Un oligarchia che difende sé stessa, con assoluta, disturbante e anche oscena autoreferenzialità, è prossima allo sfacelo; stato di devastazione dove prova dissennatamente, e ormai quasi con ogni provvedimento amministrativo, a trascinare centinaia di migliaia di persone.

Questo aspetto, non secondario, porta, quasi giornalmente, ai disonori della cronaca, la strafottenza di un ‘potere’ che va avanti come un caterpillar sui sassi infischiandosene dei punti di vista dei cittadini; della primaria e fondamentale esigenza partecipativa della città alla sua vita sociale; operando scelte politiche di rappresentanti non rappresentativi che, con ostinazione, applicano indirizzi dissennati.

I cittadini, e i rappresentanti culturali di Catania, vedono le loro precipue esigenze rivolte a una vita decorosa e soddisfacente del tutto inevase grazie all’amministrazione Bianco che non rispetta il principio di buona politiche che dovrebbe parlare di servizi qualitativi, equamente distribuiti, condivisi – ma anche compresi – dalla popolazione.

E si va avanti facendo finta di nulla, ampliando il distacco – o strappo -, mostrando la sordità dell’arroganza in faccia a una non presunta, ma evidente, richiesta di collaborazione da parte della base.

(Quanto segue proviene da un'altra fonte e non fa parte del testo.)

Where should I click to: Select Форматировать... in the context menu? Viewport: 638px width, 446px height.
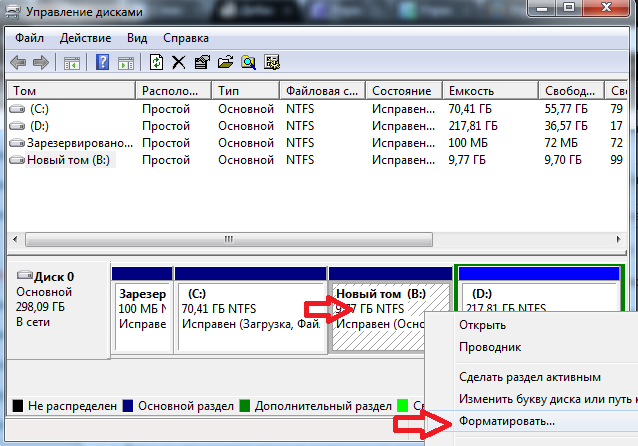(506, 422)
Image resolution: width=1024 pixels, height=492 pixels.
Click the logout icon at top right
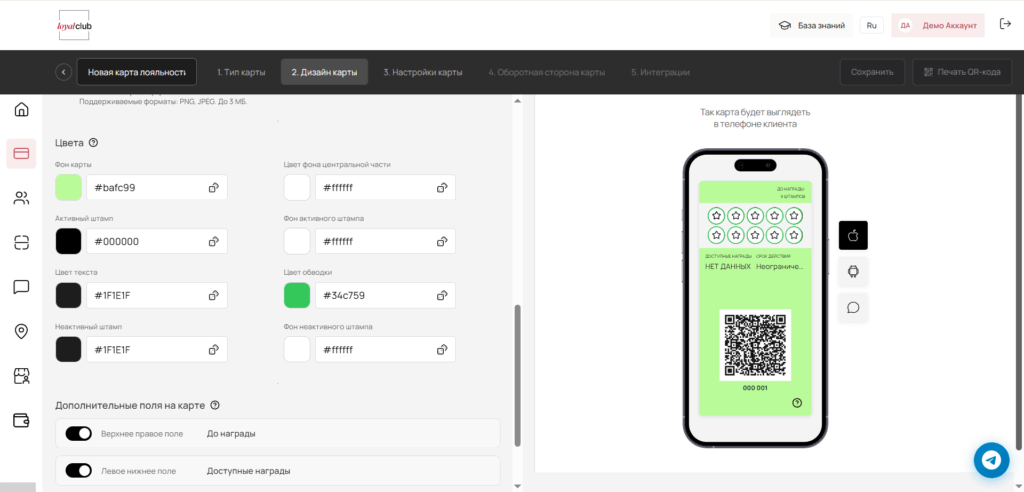1005,25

Non sfugge a nessuno che è proprio la ‘politica’, o la ‘mala politica’ ad avere determinato in massima parte lo stato scandaloso in cui versano i teatri a Catania: declassati a livello nazionale a prescindere dal cartellone, spesso incapaci di pagare le fatture ai fornitori nel corso di un anno e più dalla loro emissione per servizi resi o materiale acquistato, addirittura in difetto nella stessa gestione degli stipendi per i proprio lavoratori.

Alla base, e sullo sfondo, di questa penosa situazione le solite nomine indirizzate dai rappresentanti della ‘politica’ che, magari, di teatro non comprendono nulla o quasi e che hanno come unico obiettivo quello di premiare la ‘fidelizzazione’ a una segreteria politica o a una rigidissima direttiva atta a salvaguardare le proprie “sacche di interesse”. Sì, interesse, perché di consenso o di adesione, a una segreteria politica o a un gruppo vicino al sindaco (di Catania in questo caso) stante ai fatti e a migliaia di commenti registrati sui sociale network o via twitter, ormai non se ne parla neppure più.

Ma il teatro, e la cultura, sono un paradigma, soltanto un esempio di uno sfacelo ampio e volontariamente amplificato ogni giorno di più.